Mr. Baier said he had no desire for a repeat of his earlier interview with Mr. Romney. “It’s not my job to rattle anyone,” he said. But he was not about to let Mr. Romney get off easily. As they ran through a draft script of the questions, Mr. Baier and his colleagues planned 12 questions for Mr. Romney, more than for any other candidate. One he was intent on asking was whether Mr. Romney would release his tax returns.

“We’ve got to get that question in,” Mr. Baier said during the planning meeting on Monday. He did, and Mr. Romney said that he was leaning toward releasing them in April, after he filed his 2011 returns, although he did not give a firm commitment.

After the debate, Mr. Baier said he was surprised. “I expected him to dodge, and we were ready to follow up again,” he said, adding that he was still not entirely sold on Mr. Romney’s response. “It’s not a firm date in April. And it’s clearly not happening before the primary on Saturday.”

Mr. Baier and his colleagues pressed Mr. Romney on more than just his tax returns. Kelly Evans of The Wall Street Journal, one of the moderators, asked him how far he would go as president to keep the financial system afloat.

Another moderator, Juan Williams, tried to pin him down on whether he was alienating Latino voters with his views on immigration. “Governor Romney, your father was born in Mexico. You still have family there, yet you have taken the hardest line of anyone on this stage on immigration reform.”

That question seemed to slip through Fox’s editing process. As Mr. Baier and his colleagues were writing their script, some expressed concern that the question was too politically charged. Mr. Baier and Mr. Williams disagreed. With their superiors out of the room during one editing session, Mr. Baier flashed a smile and said, “Let’s just do it.”

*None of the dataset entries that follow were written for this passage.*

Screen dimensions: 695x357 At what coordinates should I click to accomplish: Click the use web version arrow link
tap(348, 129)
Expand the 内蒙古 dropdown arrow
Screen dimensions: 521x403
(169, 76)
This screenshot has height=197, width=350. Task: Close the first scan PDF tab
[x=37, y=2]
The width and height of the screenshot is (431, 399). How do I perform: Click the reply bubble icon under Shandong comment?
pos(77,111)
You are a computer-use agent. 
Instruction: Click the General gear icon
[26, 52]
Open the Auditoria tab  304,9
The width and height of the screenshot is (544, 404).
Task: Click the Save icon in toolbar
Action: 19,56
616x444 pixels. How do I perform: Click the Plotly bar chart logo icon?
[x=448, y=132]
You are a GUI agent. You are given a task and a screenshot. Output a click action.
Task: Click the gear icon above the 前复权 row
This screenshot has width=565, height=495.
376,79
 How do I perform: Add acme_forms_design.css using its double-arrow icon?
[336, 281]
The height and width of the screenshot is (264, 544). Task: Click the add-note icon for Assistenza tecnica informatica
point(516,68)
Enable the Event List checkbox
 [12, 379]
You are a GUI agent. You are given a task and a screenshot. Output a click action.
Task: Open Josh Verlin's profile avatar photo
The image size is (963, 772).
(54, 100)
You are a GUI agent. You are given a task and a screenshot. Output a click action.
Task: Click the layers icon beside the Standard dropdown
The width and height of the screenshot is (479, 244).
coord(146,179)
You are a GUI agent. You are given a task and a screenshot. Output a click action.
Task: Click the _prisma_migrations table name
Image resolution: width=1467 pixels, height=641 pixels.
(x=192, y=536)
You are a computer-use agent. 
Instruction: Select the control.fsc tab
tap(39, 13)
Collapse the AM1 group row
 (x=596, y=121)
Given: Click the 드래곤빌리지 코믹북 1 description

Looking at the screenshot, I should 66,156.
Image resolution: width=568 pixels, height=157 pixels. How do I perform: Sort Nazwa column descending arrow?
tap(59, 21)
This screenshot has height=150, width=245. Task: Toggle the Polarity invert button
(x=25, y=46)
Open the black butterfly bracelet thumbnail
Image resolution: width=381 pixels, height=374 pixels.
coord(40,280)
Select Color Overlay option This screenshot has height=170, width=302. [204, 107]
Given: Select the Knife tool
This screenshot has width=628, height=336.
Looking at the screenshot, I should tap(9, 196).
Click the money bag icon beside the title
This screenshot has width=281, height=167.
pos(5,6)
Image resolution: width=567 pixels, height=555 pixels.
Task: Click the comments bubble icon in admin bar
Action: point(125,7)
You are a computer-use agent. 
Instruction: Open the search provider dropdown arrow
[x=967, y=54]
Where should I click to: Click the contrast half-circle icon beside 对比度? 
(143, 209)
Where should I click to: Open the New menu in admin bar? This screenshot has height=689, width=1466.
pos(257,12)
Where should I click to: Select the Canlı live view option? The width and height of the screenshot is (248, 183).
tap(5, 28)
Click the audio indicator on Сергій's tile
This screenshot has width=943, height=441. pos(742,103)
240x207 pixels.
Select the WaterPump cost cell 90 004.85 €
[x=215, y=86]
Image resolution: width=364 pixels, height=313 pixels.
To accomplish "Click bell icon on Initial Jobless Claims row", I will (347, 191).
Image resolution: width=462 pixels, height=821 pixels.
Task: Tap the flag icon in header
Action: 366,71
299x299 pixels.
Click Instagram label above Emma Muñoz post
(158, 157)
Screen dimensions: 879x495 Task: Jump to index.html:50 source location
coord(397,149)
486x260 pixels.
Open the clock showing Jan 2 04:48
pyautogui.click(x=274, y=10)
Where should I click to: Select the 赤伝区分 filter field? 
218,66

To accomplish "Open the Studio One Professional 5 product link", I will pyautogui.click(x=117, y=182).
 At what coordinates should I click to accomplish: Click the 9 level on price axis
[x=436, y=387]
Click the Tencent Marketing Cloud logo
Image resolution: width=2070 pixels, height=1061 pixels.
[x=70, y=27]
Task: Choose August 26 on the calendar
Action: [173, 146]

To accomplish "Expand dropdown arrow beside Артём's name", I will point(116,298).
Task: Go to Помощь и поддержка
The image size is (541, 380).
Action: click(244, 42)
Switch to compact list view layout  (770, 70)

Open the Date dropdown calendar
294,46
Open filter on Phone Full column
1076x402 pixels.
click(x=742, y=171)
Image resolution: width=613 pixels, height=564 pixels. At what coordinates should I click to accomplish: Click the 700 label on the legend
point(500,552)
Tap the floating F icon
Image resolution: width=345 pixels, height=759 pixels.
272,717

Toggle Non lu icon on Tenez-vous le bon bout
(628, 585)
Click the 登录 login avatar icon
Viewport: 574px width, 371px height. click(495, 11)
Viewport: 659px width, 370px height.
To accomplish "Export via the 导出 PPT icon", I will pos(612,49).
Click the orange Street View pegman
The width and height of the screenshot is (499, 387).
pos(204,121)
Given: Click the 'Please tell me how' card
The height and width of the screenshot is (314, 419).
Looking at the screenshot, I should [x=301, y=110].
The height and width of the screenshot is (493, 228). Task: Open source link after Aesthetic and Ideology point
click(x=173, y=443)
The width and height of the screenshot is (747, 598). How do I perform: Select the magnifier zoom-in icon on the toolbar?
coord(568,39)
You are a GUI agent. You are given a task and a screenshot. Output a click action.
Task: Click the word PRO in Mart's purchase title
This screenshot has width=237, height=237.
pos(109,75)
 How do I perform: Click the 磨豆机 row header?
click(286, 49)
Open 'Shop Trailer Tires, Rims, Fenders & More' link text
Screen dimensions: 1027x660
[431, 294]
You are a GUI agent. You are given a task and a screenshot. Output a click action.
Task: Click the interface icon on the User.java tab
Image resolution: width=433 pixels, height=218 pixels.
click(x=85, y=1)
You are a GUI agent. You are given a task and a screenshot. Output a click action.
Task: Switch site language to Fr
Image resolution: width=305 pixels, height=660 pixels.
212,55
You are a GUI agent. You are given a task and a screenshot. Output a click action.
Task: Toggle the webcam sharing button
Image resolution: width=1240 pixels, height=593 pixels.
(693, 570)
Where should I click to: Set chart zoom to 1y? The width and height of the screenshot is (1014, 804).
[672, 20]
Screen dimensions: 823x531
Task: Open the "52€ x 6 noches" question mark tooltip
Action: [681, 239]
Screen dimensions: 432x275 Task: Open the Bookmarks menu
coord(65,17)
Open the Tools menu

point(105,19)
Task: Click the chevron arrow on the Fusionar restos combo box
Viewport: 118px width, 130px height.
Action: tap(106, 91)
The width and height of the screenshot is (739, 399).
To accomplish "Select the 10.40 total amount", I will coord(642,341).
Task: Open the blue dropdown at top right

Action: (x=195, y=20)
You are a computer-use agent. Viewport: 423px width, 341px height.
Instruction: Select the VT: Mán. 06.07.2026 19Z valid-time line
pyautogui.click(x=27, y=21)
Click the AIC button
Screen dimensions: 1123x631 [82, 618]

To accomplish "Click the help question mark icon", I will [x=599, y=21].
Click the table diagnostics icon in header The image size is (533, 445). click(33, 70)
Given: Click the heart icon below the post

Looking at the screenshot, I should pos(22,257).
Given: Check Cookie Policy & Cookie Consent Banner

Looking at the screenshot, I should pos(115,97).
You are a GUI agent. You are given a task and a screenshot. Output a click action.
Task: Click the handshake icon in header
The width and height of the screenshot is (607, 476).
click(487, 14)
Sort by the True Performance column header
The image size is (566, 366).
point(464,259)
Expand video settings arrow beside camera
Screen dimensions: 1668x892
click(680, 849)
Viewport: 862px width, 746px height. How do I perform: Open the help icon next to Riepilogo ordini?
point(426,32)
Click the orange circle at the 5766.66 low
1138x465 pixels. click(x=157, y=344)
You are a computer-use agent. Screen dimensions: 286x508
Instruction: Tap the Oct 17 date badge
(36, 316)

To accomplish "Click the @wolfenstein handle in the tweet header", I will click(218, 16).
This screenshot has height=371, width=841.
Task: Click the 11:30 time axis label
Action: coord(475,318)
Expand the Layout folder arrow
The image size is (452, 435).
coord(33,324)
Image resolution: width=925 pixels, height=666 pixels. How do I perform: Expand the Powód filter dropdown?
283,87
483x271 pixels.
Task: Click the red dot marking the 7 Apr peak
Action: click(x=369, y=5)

At one point during the prep session, Gerald F. Seib, the Washington bureau chief for The Wall Street Journal, asked in earnest, “Does anyone have the feeling like we’re ganging up on Romney?”

Mr. Williams, a commentator for the network, did not miss a beat. “No.”

Was the deck stacked against Romney on Monday?  Well if a liberal like Gerald Seib wonders if they aren’t picking on Romney, the answer is clear.

So much for being an arm of the Republican Party.